Using an approach called bioprospecting, the blood of Komodo dragons was incubated with negatively charged hydrogel particles which would capture peptides that are positively charged. Researchers were then able to identify and sequence 48 potential CAMPs using mass spectrometry. Of these, it was found that only one was not derived from histone proteins — where most antimicrobial peptides are formed.
Eight of the 48 potential CAMPs were tested against Pseudomonas aeruginosa and Staphylococcus aureus, two bacterial strains that cause general infections. Seven of the peptides showed significant potency while the eighth was only effective against Pseudomonas aeruginosa.
While still a new topic, researchers say that these findings could potentially prove to be useful for improved therapeutics.
“Smart” bacterial infections?
Nearly every living system contains some form of bacteria, however most strains are harmless. In fact, there are bacteria needed to help digest food, give the body necessary vitamins, and even destroy disease-carrying cells. Good bacteria, such as those found in yogurt and cheese, have been extensively studied and have been shown to have many advantages.
On the opposite end of the spectrum, infectious bacteria can be life-threatening. These constitute only around one percent of known bacteria strains, but have the potential to make a person incredibly sick. The most common treatment for a bacterial infection is antibiotics. However, every incidence of antibiotic treatment increases the chances that bacteria in the body will become resistant to them. This is called antibiotic resistance. As the strains get “smarter,” previously effective treatment is rendered useless.
This leaves patients needing more medicine, at typically higher doses.
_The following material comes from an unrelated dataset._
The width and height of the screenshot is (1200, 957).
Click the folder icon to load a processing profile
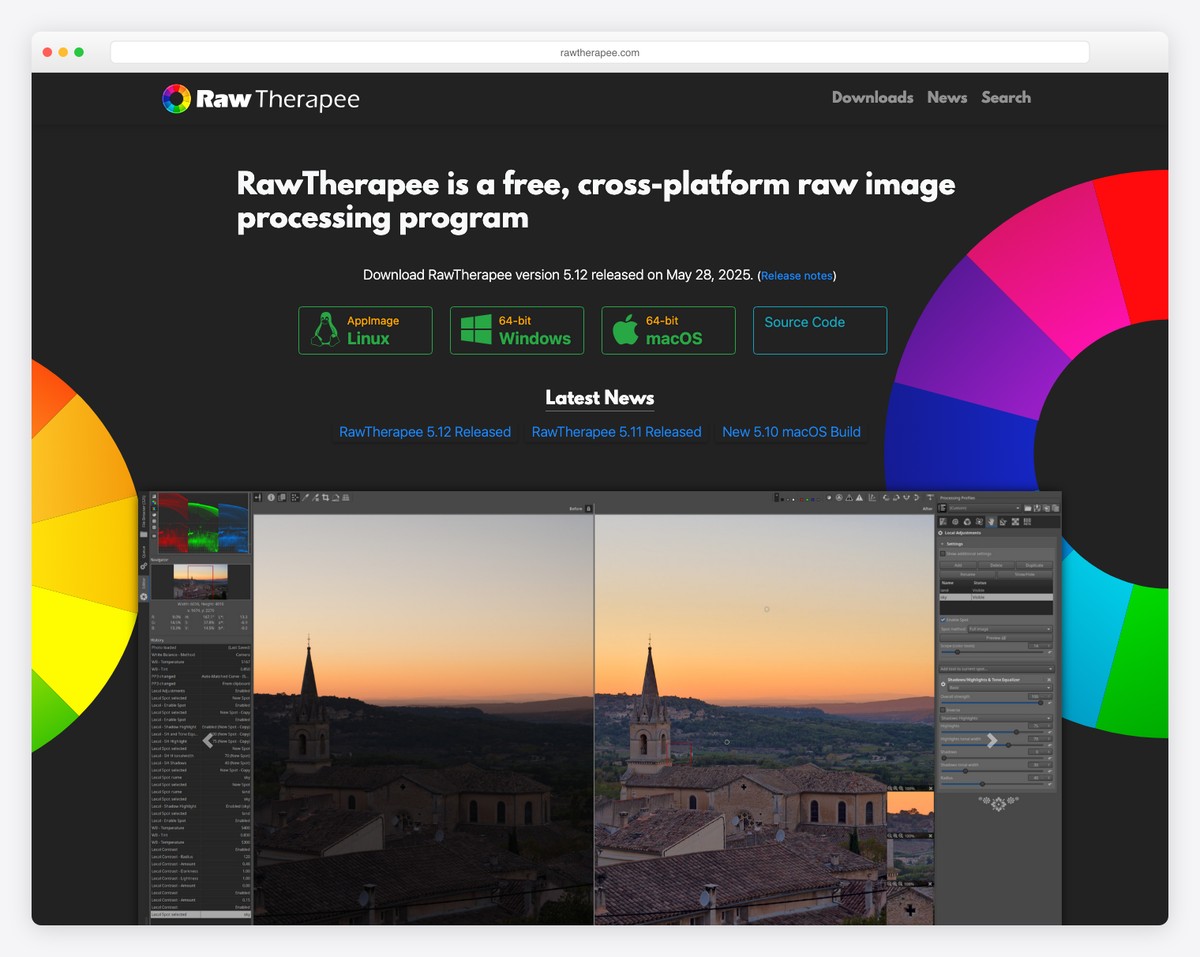(x=1028, y=508)
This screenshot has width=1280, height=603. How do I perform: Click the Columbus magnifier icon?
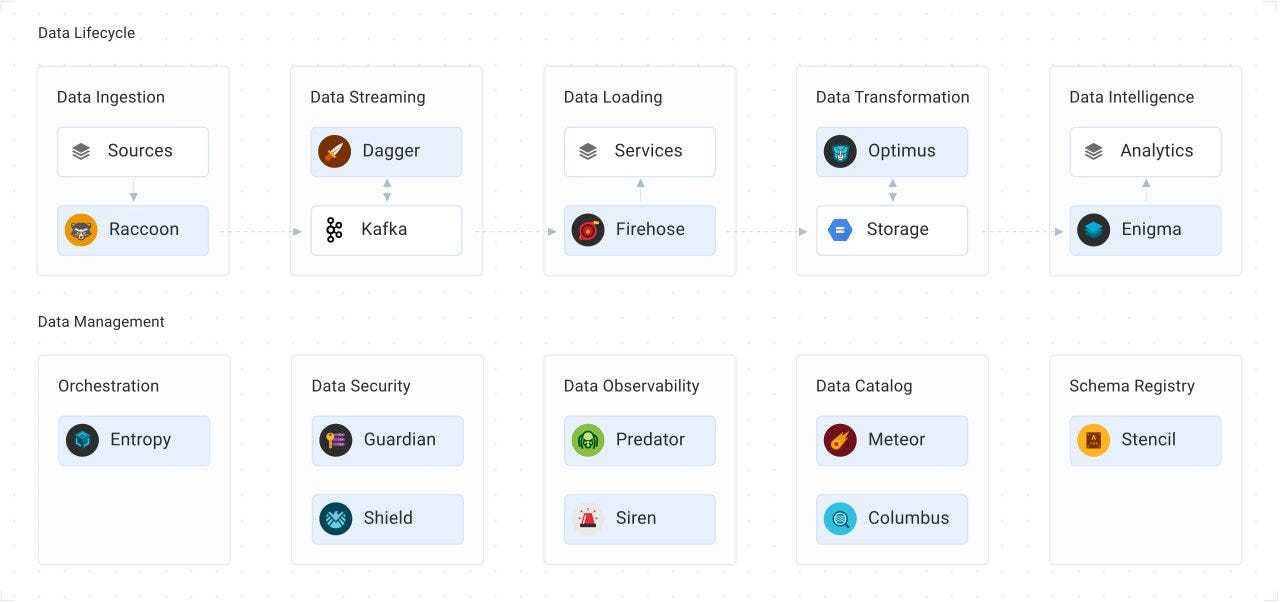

It is a battle of escalation, with no known end. Health professionals are constantly looking for new ways to battle new, resistant diseases.
Nipping infections in the bud
A weaker immune system significantly increases the risk of developing a bacterial infection. Common strains such as Pseudomonas aeruginosa and Staphylococcus aureus typically do not affect normal, healthy people. Pseudomonas is found widely in the environment, like water, plants, and soil, and is a fairly common pathogen. Healthy people who are infected with the bacteria usually only exhibit mild symptoms. However, those who already have an impaired immune system caused by poor eating habits and a sedentary lifestyle report more severe complications.
A Pseudomonas infection in the blood, for example, can lead to extremely low blood pressure and cause a person to go into hemodynamic shock. Regardless of where the infection occurs, the Pseudomonas strain can become very aggressive — if a person is already weak.
Preventive measures can be taken almost immediately. Wellness experts recommend small, daily changes such as eating less processed, sugary foods, and exercising more. The cumulative effect of lifestyle change has been studied to improve overall health and decrease the risk of infection, especially those caused by bacteria.